_PROBLEM DESCRIPTION_
Write out the whole listing, matching it exactly.

_DATA UNDER STUDY_

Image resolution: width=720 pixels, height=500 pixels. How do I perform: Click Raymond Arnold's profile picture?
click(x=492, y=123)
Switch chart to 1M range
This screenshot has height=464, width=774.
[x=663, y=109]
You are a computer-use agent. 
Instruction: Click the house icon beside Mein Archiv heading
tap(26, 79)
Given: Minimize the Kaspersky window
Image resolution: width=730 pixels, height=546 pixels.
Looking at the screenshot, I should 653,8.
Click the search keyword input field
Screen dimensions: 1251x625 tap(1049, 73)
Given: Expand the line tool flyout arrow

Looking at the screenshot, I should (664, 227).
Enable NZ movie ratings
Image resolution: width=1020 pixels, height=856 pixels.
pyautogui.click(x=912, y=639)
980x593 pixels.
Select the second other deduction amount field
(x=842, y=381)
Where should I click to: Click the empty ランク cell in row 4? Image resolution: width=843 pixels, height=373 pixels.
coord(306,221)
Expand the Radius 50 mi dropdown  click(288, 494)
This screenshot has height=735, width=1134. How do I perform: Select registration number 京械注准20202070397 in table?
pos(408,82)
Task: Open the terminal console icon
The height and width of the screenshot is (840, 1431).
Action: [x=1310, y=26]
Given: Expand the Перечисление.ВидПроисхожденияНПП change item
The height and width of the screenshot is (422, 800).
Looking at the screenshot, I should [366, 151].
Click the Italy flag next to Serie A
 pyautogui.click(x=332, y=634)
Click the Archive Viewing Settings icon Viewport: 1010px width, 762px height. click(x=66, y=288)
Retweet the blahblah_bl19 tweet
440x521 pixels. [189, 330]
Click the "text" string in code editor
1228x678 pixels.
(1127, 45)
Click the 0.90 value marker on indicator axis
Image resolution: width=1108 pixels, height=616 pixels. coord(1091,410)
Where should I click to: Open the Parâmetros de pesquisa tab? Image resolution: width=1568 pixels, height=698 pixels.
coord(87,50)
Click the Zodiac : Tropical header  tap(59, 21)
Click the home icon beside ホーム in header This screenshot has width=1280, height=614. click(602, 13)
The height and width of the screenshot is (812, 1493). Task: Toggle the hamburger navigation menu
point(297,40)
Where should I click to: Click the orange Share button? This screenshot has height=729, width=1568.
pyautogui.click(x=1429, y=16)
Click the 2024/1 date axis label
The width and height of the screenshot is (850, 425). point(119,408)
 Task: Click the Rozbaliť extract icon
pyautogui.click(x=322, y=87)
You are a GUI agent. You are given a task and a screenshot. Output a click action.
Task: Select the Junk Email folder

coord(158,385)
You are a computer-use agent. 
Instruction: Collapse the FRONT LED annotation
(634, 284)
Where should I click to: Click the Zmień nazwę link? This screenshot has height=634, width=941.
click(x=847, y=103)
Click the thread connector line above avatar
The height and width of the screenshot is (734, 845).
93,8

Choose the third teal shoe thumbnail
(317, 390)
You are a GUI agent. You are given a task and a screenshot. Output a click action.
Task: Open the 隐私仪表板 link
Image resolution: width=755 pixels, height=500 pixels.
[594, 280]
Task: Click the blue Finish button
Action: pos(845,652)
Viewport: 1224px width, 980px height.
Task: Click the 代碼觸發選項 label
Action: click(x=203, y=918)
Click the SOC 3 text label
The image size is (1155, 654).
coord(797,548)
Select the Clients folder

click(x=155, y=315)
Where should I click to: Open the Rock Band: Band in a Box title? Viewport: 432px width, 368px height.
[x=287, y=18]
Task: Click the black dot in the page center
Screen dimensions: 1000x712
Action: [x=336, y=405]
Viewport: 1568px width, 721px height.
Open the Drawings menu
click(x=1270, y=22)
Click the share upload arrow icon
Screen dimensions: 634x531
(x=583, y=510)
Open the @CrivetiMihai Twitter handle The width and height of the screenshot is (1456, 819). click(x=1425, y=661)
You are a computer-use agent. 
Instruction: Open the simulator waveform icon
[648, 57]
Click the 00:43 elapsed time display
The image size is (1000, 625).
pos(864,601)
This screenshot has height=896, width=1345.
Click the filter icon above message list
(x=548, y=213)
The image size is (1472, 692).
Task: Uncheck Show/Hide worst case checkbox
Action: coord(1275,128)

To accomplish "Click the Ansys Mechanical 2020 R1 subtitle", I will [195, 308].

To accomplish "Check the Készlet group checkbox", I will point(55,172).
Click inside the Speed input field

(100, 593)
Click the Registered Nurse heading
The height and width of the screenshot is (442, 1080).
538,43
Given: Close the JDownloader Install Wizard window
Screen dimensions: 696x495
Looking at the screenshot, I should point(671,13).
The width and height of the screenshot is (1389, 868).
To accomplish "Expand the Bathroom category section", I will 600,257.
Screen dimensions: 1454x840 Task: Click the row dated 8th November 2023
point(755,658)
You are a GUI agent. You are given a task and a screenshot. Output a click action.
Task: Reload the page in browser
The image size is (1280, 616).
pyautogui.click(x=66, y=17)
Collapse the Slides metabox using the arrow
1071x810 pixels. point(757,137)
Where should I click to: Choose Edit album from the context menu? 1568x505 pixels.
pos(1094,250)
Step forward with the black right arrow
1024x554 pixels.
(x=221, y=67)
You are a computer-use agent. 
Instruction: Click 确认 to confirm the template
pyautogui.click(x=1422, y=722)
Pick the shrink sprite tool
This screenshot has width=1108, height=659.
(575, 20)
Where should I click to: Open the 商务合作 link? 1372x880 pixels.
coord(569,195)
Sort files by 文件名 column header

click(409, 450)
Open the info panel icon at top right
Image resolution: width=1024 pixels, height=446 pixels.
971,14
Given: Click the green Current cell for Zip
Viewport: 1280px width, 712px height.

_THE ANSWER_
Image resolution: width=720 pixels, height=500 pixels. How do I perform: Click Raymond Arnold's profile picture?
click(x=492, y=123)
Switch chart to 1M range
This screenshot has height=464, width=774.
[x=663, y=109]
You are a computer-use agent. 
Instruction: Click the house icon beside Mein Archiv heading
tap(26, 79)
Given: Minimize the Kaspersky window
Image resolution: width=730 pixels, height=546 pixels.
Looking at the screenshot, I should 653,8.
Click the search keyword input field
Screen dimensions: 1251x625 tap(1049, 73)
Given: Expand the line tool flyout arrow

Looking at the screenshot, I should (664, 227).
Enable NZ movie ratings
Image resolution: width=1020 pixels, height=856 pixels.
pyautogui.click(x=912, y=639)
980x593 pixels.
Select the second other deduction amount field
(x=842, y=381)
Where should I click to: Click the empty ランク cell in row 4? Image resolution: width=843 pixels, height=373 pixels.
coord(306,221)
Expand the Radius 50 mi dropdown  click(288, 494)
This screenshot has height=735, width=1134. How do I perform: Select registration number 京械注准20202070397 in table?
pos(408,82)
Task: Open the terminal console icon
The height and width of the screenshot is (840, 1431).
Action: [x=1310, y=26]
Given: Expand the Перечисление.ВидПроисхожденияНПП change item
The height and width of the screenshot is (422, 800).
Looking at the screenshot, I should [366, 151].
Click the Italy flag next to Serie A
 pyautogui.click(x=332, y=634)
Click the Archive Viewing Settings icon Viewport: 1010px width, 762px height. click(x=66, y=288)
Retweet the blahblah_bl19 tweet
440x521 pixels. [189, 330]
Click the "text" string in code editor
1228x678 pixels.
(1127, 45)
Click the 0.90 value marker on indicator axis
Image resolution: width=1108 pixels, height=616 pixels. coord(1091,410)
Where should I click to: Open the Parâmetros de pesquisa tab? Image resolution: width=1568 pixels, height=698 pixels.
coord(87,50)
Click the Zodiac : Tropical header  tap(59, 21)
Click the home icon beside ホーム in header This screenshot has width=1280, height=614. click(602, 13)
The height and width of the screenshot is (812, 1493). Task: Toggle the hamburger navigation menu
point(297,40)
Where should I click to: Click the orange Share button? This screenshot has height=729, width=1568.
pyautogui.click(x=1429, y=16)
Click the 2024/1 date axis label
The width and height of the screenshot is (850, 425). point(119,408)
 Task: Click the Rozbaliť extract icon
pyautogui.click(x=322, y=87)
You are a GUI agent. You are given a task and a screenshot. Output a click action.
Task: Select the Junk Email folder

coord(158,385)
You are a computer-use agent. 
Instruction: Collapse the FRONT LED annotation
(634, 284)
Where should I click to: Click the Zmień nazwę link? This screenshot has height=634, width=941.
click(x=847, y=103)
Click the thread connector line above avatar
The height and width of the screenshot is (734, 845).
93,8

Choose the third teal shoe thumbnail
(317, 390)
You are a GUI agent. You are given a task and a screenshot. Output a click action.
Task: Open the 隐私仪表板 link
Image resolution: width=755 pixels, height=500 pixels.
[594, 280]
Task: Click the blue Finish button
Action: pos(845,652)
Viewport: 1224px width, 980px height.
Task: Click the 代碼觸發選項 label
Action: click(x=203, y=918)
Click the SOC 3 text label
The image size is (1155, 654).
coord(797,548)
Select the Clients folder

click(x=155, y=315)
Where should I click to: Open the Rock Band: Band in a Box title? Viewport: 432px width, 368px height.
[x=287, y=18]
Task: Click the black dot in the page center
Screen dimensions: 1000x712
Action: [x=336, y=405]
Viewport: 1568px width, 721px height.
Open the Drawings menu
click(x=1270, y=22)
Click the share upload arrow icon
Screen dimensions: 634x531
(x=583, y=510)
Open the @CrivetiMihai Twitter handle The width and height of the screenshot is (1456, 819). click(x=1425, y=661)
You are a computer-use agent. 
Instruction: Open the simulator waveform icon
[648, 57]
Click the 00:43 elapsed time display
The image size is (1000, 625).
pos(864,601)
This screenshot has height=896, width=1345.
Click the filter icon above message list
(x=548, y=213)
The image size is (1472, 692).
Task: Uncheck Show/Hide worst case checkbox
Action: coord(1275,128)

To accomplish "Click the Ansys Mechanical 2020 R1 subtitle", I will [195, 308].

To accomplish "Check the Készlet group checkbox", I will point(55,172).
Click inside the Speed input field

(100, 593)
Click the Registered Nurse heading
The height and width of the screenshot is (442, 1080).
538,43
Given: Close the JDownloader Install Wizard window
Screen dimensions: 696x495
Looking at the screenshot, I should point(671,13).
The width and height of the screenshot is (1389, 868).
To accomplish "Expand the Bathroom category section", I will 600,257.
Screen dimensions: 1454x840 Task: Click the row dated 8th November 2023
point(755,658)
You are a GUI agent. You are given a task and a screenshot. Output a click action.
Task: Reload the page in browser
The image size is (1280, 616).
pyautogui.click(x=66, y=17)
Collapse the Slides metabox using the arrow
1071x810 pixels. point(757,137)
Where should I click to: Choose Edit album from the context menu? 1568x505 pixels.
pos(1094,250)
Step forward with the black right arrow
1024x554 pixels.
(x=221, y=67)
You are a computer-use agent. 
Instruction: Click 确认 to confirm the template
pyautogui.click(x=1422, y=722)
Pick the shrink sprite tool
This screenshot has width=1108, height=659.
(575, 20)
Where should I click to: Open the 商务合作 link? 1372x880 pixels.
coord(569,195)
Sort files by 文件名 column header

click(409, 450)
Open the info panel icon at top right
Image resolution: width=1024 pixels, height=446 pixels.
971,14
Given: Click the green Current cell for Zip
Viewport: 1280px width, 712px height.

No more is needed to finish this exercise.